:: GIVEN DATA

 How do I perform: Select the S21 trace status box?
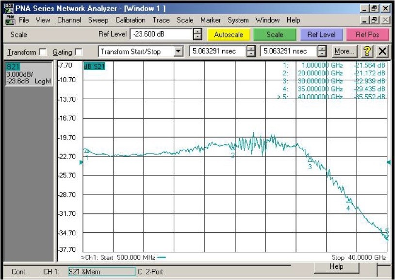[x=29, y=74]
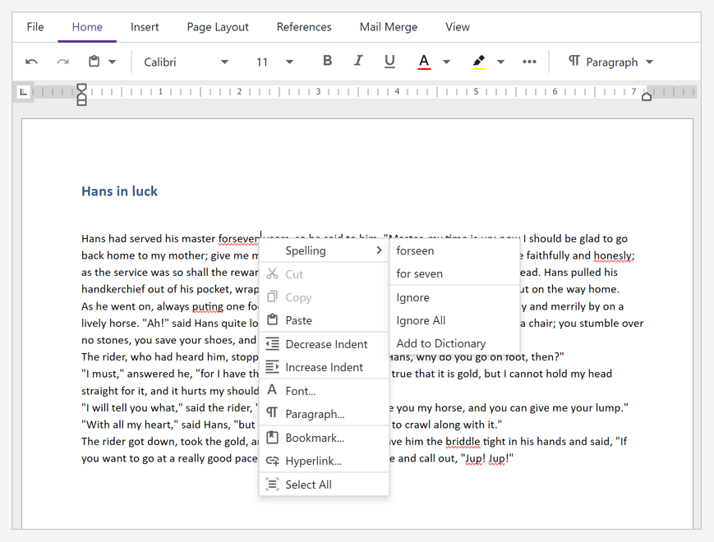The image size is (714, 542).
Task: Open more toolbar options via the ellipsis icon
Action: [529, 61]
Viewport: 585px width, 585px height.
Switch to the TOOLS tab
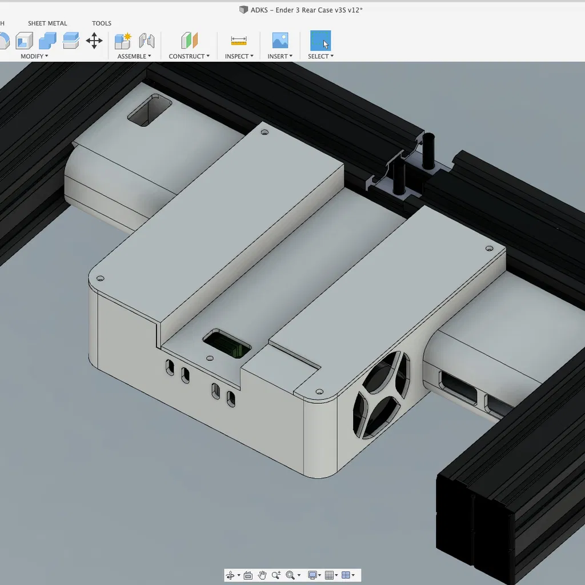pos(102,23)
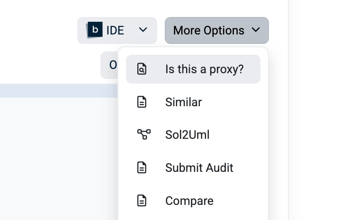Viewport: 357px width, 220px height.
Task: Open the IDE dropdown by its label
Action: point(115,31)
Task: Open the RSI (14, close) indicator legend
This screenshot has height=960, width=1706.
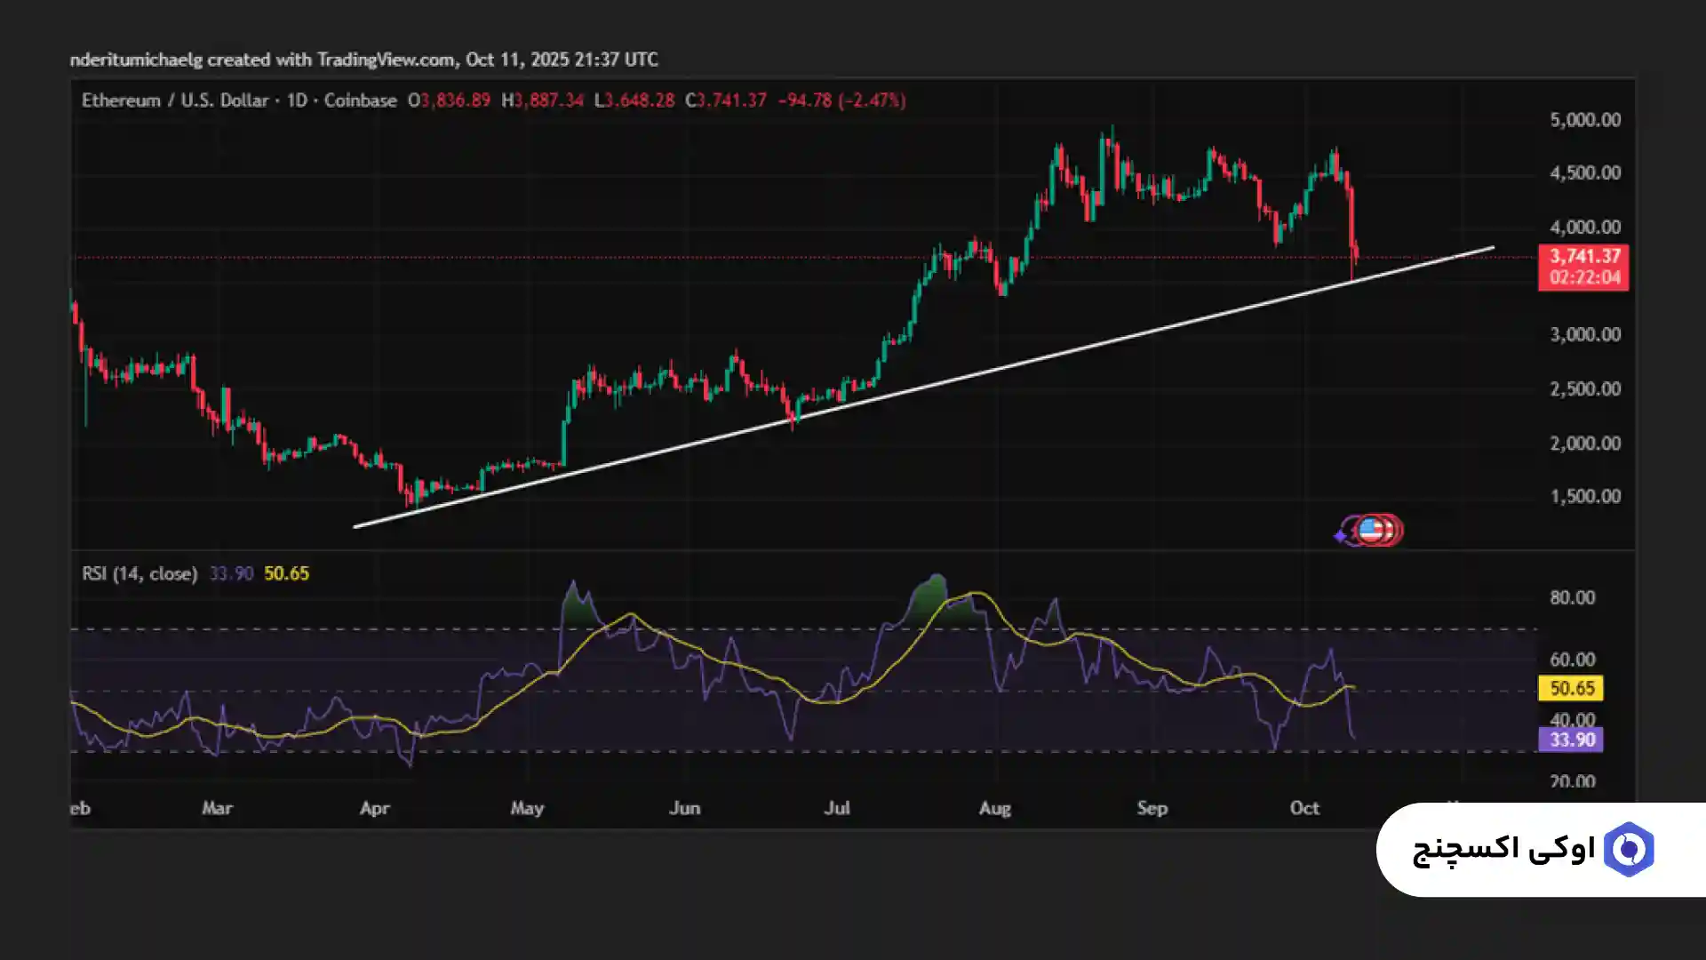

::::

PROBLEM
Copy the listing above line for line, keeping every character unchanged, and leave the pictures out.

SOLUTION TO THIS PROBLEM
 How do I perform: Select the S21 trace status box?
[x=29, y=74]
The image size is (714, 542).
Task: Open more toolbar options via the ellipsis icon
Action: [529, 61]
Viewport: 585px width, 585px height.
Switch to the TOOLS tab
pos(102,23)
Viewport: 357px width, 220px height.
Task: Open the IDE dropdown by its label
Action: point(115,31)
Task: Open the RSI (14, close) indicator legend
This screenshot has height=960, width=1706.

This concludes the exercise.